DATA TO PROCESS Start Marker

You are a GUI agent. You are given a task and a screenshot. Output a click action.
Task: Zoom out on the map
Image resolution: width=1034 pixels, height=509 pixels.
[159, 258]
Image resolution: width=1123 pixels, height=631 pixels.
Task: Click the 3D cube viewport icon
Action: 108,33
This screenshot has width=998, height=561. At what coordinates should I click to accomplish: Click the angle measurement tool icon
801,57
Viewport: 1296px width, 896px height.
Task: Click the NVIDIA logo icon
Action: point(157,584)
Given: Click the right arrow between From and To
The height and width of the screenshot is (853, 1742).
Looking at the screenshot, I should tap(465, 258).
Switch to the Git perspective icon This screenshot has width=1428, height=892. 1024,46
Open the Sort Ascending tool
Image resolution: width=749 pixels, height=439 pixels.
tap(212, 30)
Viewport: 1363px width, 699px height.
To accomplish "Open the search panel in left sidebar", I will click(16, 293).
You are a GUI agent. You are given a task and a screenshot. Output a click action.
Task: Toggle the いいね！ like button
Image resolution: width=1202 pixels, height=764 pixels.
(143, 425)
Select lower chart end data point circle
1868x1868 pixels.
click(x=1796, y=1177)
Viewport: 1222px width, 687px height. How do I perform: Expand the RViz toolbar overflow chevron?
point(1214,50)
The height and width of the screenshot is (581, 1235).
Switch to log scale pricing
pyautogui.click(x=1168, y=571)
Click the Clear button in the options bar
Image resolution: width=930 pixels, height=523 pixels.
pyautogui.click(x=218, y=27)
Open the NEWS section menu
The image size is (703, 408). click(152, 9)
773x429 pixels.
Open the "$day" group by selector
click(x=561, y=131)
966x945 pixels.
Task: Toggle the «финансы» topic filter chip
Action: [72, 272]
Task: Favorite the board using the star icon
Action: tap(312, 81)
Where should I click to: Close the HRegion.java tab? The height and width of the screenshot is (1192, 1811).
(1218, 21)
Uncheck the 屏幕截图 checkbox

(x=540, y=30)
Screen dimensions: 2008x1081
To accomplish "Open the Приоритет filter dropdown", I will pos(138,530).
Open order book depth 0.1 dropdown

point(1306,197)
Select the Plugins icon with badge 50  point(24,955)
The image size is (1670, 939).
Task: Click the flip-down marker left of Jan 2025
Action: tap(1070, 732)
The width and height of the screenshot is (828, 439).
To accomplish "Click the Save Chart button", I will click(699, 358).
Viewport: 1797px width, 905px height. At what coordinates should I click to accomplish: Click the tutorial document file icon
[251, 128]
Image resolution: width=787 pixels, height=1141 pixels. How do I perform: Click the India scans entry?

DATA TO PROCESS End Marker

• _REQUIRED ACTION_: Each line above is to be restated exactly.

• _EXERCISE OUTPUT_:
You are a GUI agent. You are given a task and a screenshot. Output a click action.
Task: Zoom out on the map
Image resolution: width=1034 pixels, height=509 pixels.
[159, 258]
Image resolution: width=1123 pixels, height=631 pixels.
Task: Click the 3D cube viewport icon
Action: 108,33
This screenshot has width=998, height=561. At what coordinates should I click to accomplish: Click the angle measurement tool icon
801,57
Viewport: 1296px width, 896px height.
Task: Click the NVIDIA logo icon
Action: point(157,584)
Given: Click the right arrow between From and To
The height and width of the screenshot is (853, 1742).
Looking at the screenshot, I should tap(465, 258).
Switch to the Git perspective icon This screenshot has width=1428, height=892. 1024,46
Open the Sort Ascending tool
Image resolution: width=749 pixels, height=439 pixels.
tap(212, 30)
Viewport: 1363px width, 699px height.
To accomplish "Open the search panel in left sidebar", I will click(16, 293).
You are a GUI agent. You are given a task and a screenshot. Output a click action.
Task: Toggle the いいね！ like button
Image resolution: width=1202 pixels, height=764 pixels.
(143, 425)
Select lower chart end data point circle
1868x1868 pixels.
click(x=1796, y=1177)
Viewport: 1222px width, 687px height. How do I perform: Expand the RViz toolbar overflow chevron?
point(1214,50)
The height and width of the screenshot is (581, 1235).
Switch to log scale pricing
pyautogui.click(x=1168, y=571)
Click the Clear button in the options bar
Image resolution: width=930 pixels, height=523 pixels.
pyautogui.click(x=218, y=27)
Open the NEWS section menu
The image size is (703, 408). click(152, 9)
773x429 pixels.
Open the "$day" group by selector
click(x=561, y=131)
966x945 pixels.
Task: Toggle the «финансы» topic filter chip
Action: [72, 272]
Task: Favorite the board using the star icon
Action: tap(312, 81)
Where should I click to: Close the HRegion.java tab? The height and width of the screenshot is (1192, 1811).
(1218, 21)
Uncheck the 屏幕截图 checkbox

(x=540, y=30)
Screen dimensions: 2008x1081
To accomplish "Open the Приоритет filter dropdown", I will pos(138,530).
Open order book depth 0.1 dropdown

point(1306,197)
Select the Plugins icon with badge 50  point(24,955)
The image size is (1670, 939).
Task: Click the flip-down marker left of Jan 2025
Action: tap(1070, 732)
The width and height of the screenshot is (828, 439).
To accomplish "Click the Save Chart button", I will click(699, 358).
Viewport: 1797px width, 905px height. At what coordinates should I click to accomplish: Click the tutorial document file icon
[251, 128]
Image resolution: width=787 pixels, height=1141 pixels. How do I perform: Click the India scans entry?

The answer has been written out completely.